La advertencia fue retomada el pasado domingo por The Jerusalem Post, citando a expertos que explican por qué esta práctica debe convertirse en parte del protocolo cotidiano de higiene alimentaria. A pesar de la apariencia limpia de la cáscara, sobre su superficie pueden acumularse bacterias peligrosas como Salmonella, E. coli o Listeria, así como restos de pesticidas y partículas de suciedad que, al pelar la fruta, pueden transferirse fácilmente a las manos y, eventualmente, a la boca.

“Esta es una práctica recomendada para la manipulación segura de los alimentos”, explicó Tamika Sims, directora sénior de Comunicaciones sobre Tecnología del Consejo Internacional de Información Alimentaria, en declaraciones a HuffPost. “Se busca minimizar la transferencia de microbios o contaminantes que puedan estar presentes en la cáscara a la pulpa de la fruta que se va a consumir”.

Un hábito que puede prevenir enfermedades

El hábito de lavar frutas y verduras antes de comerlas ha sido ampliamente promovido en contextos como los brotes de enfermedades transmitidas por alimentos, pero pocas veces se menciona al plátano como un producto que también requiere atención higiénica. Esto se debe a la percepción errónea de que, al no consumirse la cáscara, no hay riesgo alguno.

Sin embargo, el contacto de las manos con la cáscara contaminada y luego con el interior del plátano puede ser suficiente para transmitir bacterias, advierten los expertos. Además, el trayecto de la fruta —desde la cosecha, pasando por centros de empaque, transporte y estanterías— está lleno de oportunidades para que la cáscara se contamine.
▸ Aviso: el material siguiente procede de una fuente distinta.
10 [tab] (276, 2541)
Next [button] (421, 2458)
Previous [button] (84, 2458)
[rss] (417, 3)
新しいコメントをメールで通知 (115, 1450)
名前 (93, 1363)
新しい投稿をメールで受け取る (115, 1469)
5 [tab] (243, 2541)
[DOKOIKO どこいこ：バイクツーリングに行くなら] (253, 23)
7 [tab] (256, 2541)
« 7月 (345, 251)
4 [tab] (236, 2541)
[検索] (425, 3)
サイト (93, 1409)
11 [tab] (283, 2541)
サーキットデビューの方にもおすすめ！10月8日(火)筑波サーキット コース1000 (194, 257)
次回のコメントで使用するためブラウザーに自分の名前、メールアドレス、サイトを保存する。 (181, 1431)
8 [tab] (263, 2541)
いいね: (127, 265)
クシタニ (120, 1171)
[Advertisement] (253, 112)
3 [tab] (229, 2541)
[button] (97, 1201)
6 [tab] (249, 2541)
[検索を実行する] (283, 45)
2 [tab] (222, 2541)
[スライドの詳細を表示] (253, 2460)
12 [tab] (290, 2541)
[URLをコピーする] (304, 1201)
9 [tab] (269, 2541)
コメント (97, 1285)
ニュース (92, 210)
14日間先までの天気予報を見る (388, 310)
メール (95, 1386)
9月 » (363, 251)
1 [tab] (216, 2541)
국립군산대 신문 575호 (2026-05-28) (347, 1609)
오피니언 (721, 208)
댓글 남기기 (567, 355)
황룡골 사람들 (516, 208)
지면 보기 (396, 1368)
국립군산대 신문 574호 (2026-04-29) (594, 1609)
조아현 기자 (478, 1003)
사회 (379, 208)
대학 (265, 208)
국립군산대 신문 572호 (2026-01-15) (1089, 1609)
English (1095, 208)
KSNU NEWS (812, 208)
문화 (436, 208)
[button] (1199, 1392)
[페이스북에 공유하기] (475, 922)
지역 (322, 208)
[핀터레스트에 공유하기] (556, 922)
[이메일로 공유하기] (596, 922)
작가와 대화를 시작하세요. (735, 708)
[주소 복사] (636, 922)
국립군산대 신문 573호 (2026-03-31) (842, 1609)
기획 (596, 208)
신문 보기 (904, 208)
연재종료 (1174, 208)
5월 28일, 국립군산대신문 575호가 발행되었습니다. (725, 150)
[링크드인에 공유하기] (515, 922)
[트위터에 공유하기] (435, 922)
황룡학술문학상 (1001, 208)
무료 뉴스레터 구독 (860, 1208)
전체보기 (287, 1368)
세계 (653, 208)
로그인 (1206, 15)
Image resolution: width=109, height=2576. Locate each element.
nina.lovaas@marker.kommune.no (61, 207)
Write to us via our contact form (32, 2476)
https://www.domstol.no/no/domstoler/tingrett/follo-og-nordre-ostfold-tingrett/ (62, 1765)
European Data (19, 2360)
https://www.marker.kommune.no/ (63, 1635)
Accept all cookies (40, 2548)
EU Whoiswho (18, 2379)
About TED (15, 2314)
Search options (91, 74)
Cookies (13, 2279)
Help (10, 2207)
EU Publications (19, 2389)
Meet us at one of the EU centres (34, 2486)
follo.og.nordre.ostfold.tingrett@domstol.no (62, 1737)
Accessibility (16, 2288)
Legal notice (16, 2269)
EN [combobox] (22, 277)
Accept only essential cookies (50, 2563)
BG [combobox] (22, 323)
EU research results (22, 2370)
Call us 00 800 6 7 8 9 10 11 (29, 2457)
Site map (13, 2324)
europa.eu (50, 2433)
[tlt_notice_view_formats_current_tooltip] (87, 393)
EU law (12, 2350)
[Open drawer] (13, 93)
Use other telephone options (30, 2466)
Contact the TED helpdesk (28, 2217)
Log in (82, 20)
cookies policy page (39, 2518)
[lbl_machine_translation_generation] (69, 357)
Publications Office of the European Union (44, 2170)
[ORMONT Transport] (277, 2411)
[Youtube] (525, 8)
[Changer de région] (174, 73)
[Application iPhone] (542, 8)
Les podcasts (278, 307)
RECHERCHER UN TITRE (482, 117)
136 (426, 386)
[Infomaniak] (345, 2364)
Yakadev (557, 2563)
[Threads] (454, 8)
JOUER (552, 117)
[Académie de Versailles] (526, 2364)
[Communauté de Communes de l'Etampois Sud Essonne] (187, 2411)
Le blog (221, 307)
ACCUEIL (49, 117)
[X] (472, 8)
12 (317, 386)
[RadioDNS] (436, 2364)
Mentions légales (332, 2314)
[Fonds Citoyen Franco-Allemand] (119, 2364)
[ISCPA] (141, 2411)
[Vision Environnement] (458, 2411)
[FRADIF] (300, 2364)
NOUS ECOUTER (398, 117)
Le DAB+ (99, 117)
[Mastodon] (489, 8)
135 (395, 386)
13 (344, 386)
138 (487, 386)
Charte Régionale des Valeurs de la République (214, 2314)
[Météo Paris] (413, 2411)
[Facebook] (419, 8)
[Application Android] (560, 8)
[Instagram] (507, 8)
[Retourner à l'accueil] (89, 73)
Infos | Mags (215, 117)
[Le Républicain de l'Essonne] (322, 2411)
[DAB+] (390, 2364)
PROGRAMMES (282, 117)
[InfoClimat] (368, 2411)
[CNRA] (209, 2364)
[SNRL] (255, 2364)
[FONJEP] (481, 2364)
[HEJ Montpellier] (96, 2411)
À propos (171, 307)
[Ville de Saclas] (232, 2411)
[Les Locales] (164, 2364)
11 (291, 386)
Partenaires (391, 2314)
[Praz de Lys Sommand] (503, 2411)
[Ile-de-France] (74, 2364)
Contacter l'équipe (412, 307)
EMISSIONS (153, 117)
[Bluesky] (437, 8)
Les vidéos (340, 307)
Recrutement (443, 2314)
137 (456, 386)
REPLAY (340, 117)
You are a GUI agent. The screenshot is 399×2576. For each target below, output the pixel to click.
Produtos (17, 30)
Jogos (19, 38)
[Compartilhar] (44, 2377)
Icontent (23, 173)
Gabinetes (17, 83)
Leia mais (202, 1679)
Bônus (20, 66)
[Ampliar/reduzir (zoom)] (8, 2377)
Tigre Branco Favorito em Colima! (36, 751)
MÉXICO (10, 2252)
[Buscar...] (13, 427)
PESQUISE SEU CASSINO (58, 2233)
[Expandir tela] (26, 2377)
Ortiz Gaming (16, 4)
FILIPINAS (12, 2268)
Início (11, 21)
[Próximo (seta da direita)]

¿Cómo lavar un plátano de forma correcta?

Los especialistas en seguridad alimentaria recomiendan seguir estos pasos sencillos antes de pelar y consumir un plátano:

  1. Agua fría y fricción manual: Coloca el plátano bajo un chorro de agua fría durante al menos 30 segundos y frótalo suavemente con las manos para remover la suciedad visible.

  2. Evita el jabón: No se deben usar detergentes ni productos de limpieza convencionales, ya que pueden dejar residuos químicos que contaminen la fruta.

  3. Opción con vinagre: Puedes aplicar una mezcla diluida de una parte de vinagre por cuatro partes de agua, utilizando un atomizador para cubrir la cáscara, y luego enjuagar con agua fría.

  4. Cepillo para frutas: Un cepillo específico para frutas y verduras puede ayudar a remover suciedad persistente.

  5. Secado final: Usa un paño limpio o toalla de papel para secar bien la fruta antes de pelarla y consumirla.

Cambiar rutinas por salud

Aunque pueda parecer una medida menor, lavar adecuadamente un plátano puede marcar una diferencia significativa en la prevención de enfermedades gastrointestinales, especialmente en niños, personas mayores o con sistemas inmunológicos comprometidos. En un contexto global donde el manejo seguro de alimentos es clave para la salud pública, incorporar este sencillo hábito puede resultar crucial.

La próxima vez que tomes un plátano, piénsalo dos veces antes de pelarlo sin lavarlo. La salud también está en los pequeños detalles.